I gave my students four interview questions to choose from.
1. What is your most valuable possession? Describe it and tell me where you got it.
2. In your opinion, how are Chinese people and Westerners different? How are they alike?
3. What do you see yourself doing after graduation? In five years? In fifteen years? In thirty years?
4. You are stranded on a desert island. There are wild pigs on the island, and some coconut trees, but not much else. If you were stuck on the island for five years, how would you survive? What would you do to amuse yourself? When you finally came back to China, how would you have changed?
Having survived all 350 interviews, I am forced to conclude that either my students were cheating, or they are tapped into some kind of beelike collective consciousness, a vast telepathic database of Chinglish.
1. A) My most valuable possession is my parents. They give me the love ...
B) My most valuable possession is this watch. My boyfriend give it to me. He give me the love ...
2. Chinese people are little and yellow with little eyes. Westerners are white and tall and fat with blue eyes and many hairs. Chinese people speak Chinese. Westerners speak English. Chinese people like delicious food. Westerners like nutritious food. Chinese people are very shy. Westerners are very outgoing. But Chinese people and Westerners are both humans. We both like the happy life.
3. After graduation, I will be a green hand, but I maybe teach English in the middle school. In five years, I will find my Mr. Right. [slight chuckle] We will have two babies, one boy and one girl. As time flies. In fifteen years, I will be old. I will open a restaurant because I want a colorful life. In thirty years, I will be retired. I will take my moneys and use it to travel the world. I will go to Beijing, Shanghai, Guangzhou ...

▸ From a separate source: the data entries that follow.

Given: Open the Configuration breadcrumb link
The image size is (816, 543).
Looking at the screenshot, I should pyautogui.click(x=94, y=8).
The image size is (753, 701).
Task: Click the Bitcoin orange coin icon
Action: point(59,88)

These were the answers I got from hundreds of college seniors, more or less verbatim. Nobody tackled the island question until the third-to-last day. I have one student who is flamboyantly gay. He speaks better English than most of the teachers here. "Well," he said, "I'd like to answer the island question. Since it's hypothetical, I imagine you want me to use the subjunctive mood ... " A moment of English. The score I gave the kid made him giggle and throw his scarf over his shoulder. By Christmas Eve, the rumor had spread. Then, all of a sudden, everyone was shipwrecked with a bunch of wild pigs, and explaining themselves for good measure: "Mr. Panda, I know many other students answer questions one, two, three. But I want to be creative, so I answer question four."
Christmas morning was so foggy that I had to feel my way down the street with a pair of chopsticks. I arrived at the teaching building to find a line of college kids snaking from Room 209 to the men's bathroom. I sat on the couch, a yule log of Christmas cheer metabolizing in my gut. By then, I was a kind of machine. I seldom made eye contact, slurped loudly from my coffee, scribbled cryptic little notes to myself. Next! I'd bark. My most valuable possession is my parents ... Chinese people are little and yellow with little eyes ... I will find my Mr. Right ... as time flies ...
Apples are the traditional Christmas gift in China, and thirty minutes in, my desk was heaped high with cellophane-wrapped fruit. I interviewed 65 students in a row. After five hours, there was a lull. I rose from my chair, my legs atrophied to the point that it sapped all my strength to totter to the window and look: the coast was clear. Finally, at long last, the semester was -
- the door flung open and in came a very small little boy whom I'd never seen before. He sat down on the sofa across from me. I had him sign his name in my notebook. When he spoke, I found myself, for the first time in several days, on the verge of laughter. The poor kid was a contralto. Permanent helium voice. Like Tiny Tim without the ukulele. The semester was ending on a pipsqueak. But this kid had my undivided attention. In China, I have come to relish and admire the oddballs and misfits, for I am one of them.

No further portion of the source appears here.